▶ [TO DO] Could you write out exactly, and only, the lines from the one containing "Given: Open the workflow diagram icon" through the last line of the data, leaving out all pictures?

Records excerpted from a collection:
○ ○ ○ ○ ○ ○ ○
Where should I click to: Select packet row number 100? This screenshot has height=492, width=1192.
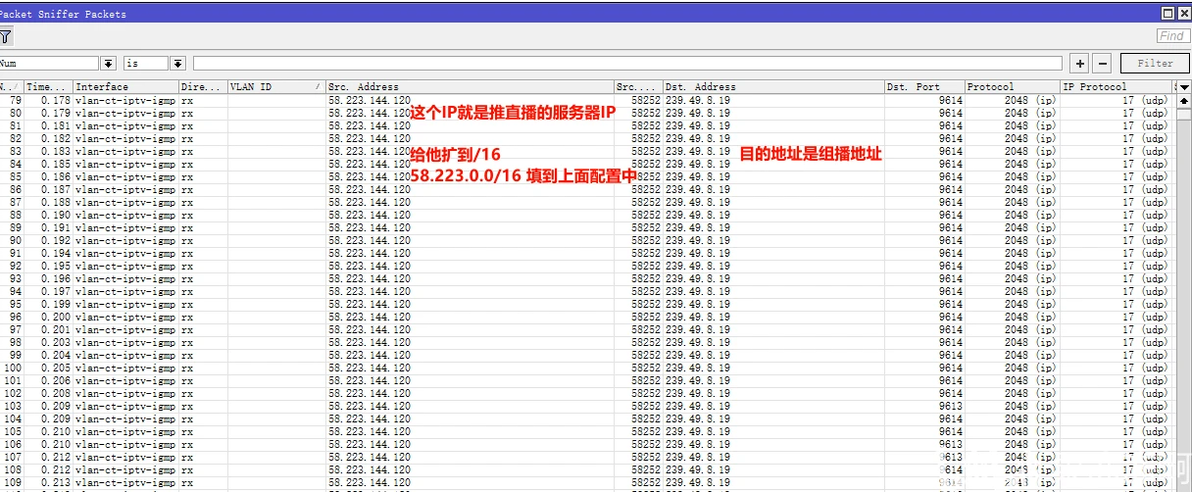coord(587,367)
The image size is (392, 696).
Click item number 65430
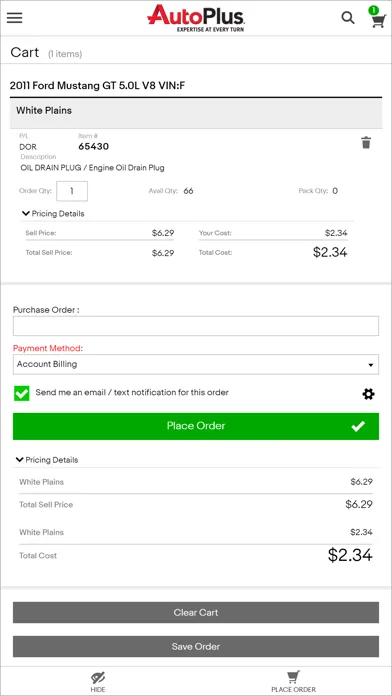(94, 146)
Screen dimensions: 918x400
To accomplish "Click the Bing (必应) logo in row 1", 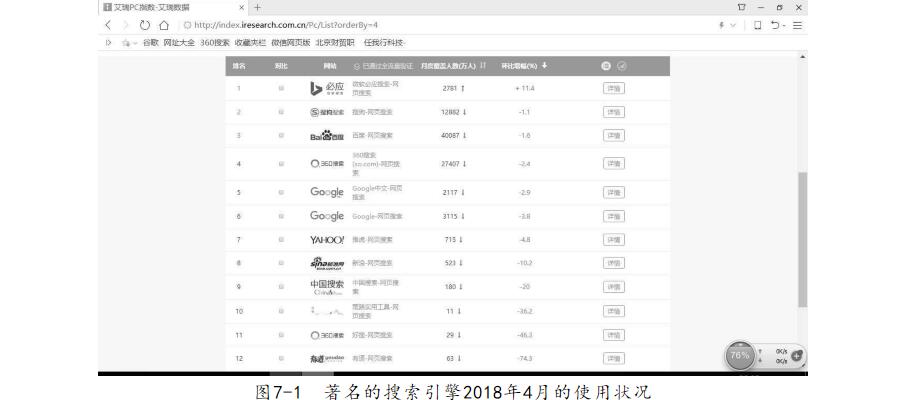I will tap(328, 88).
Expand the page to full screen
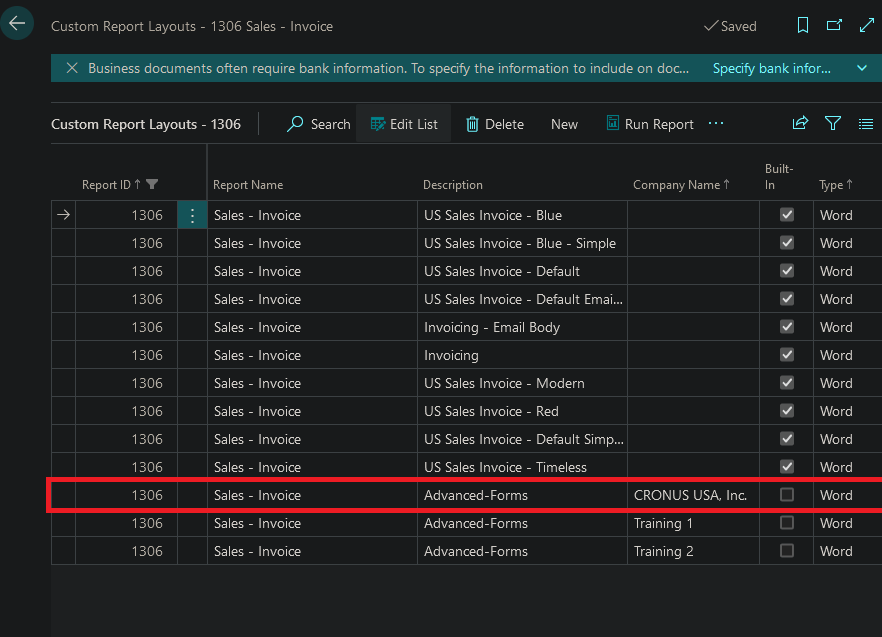Screen dimensions: 882x637 (866, 25)
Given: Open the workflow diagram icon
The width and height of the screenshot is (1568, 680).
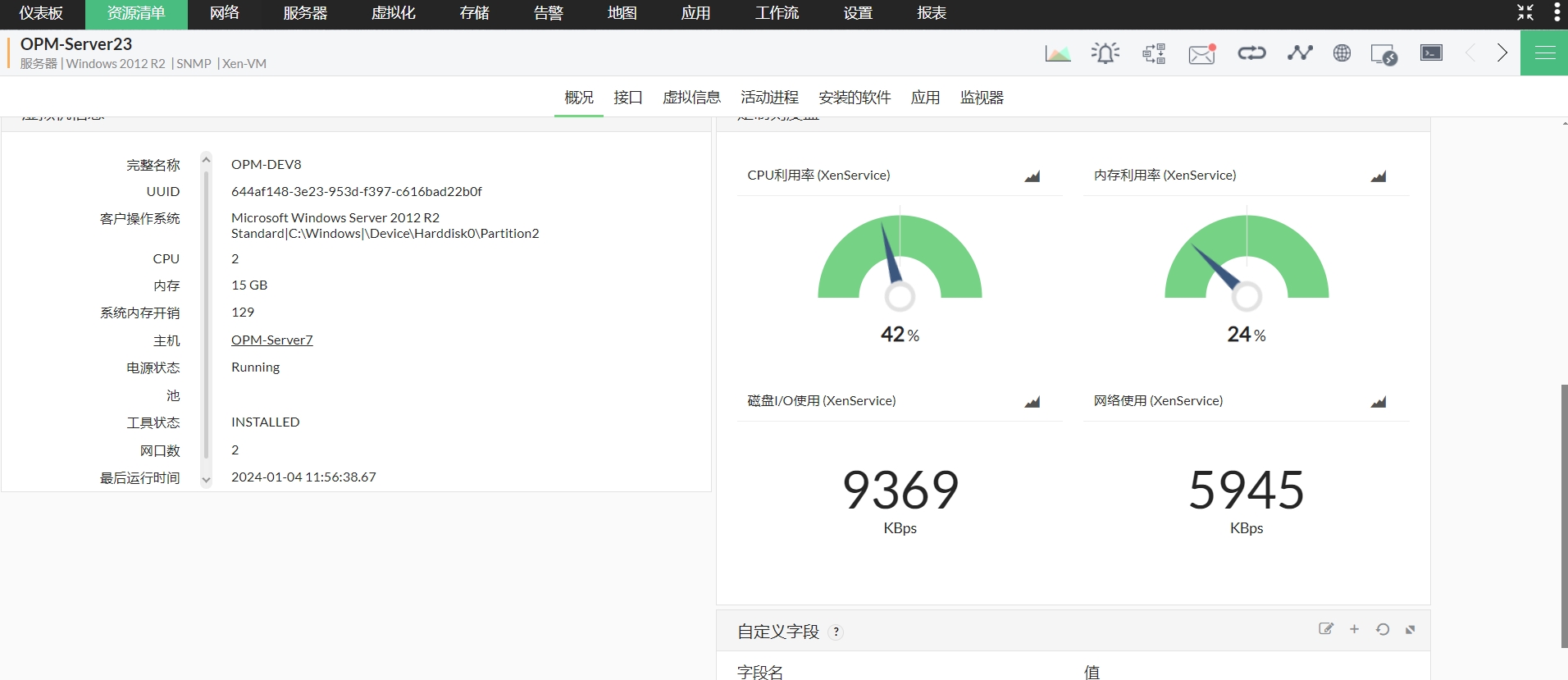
○ ○ ○ ○ ○ ○ ○
▶ [ANSWER AREA]
Given: Open the workflow diagram icon
The width and height of the screenshot is (1568, 680).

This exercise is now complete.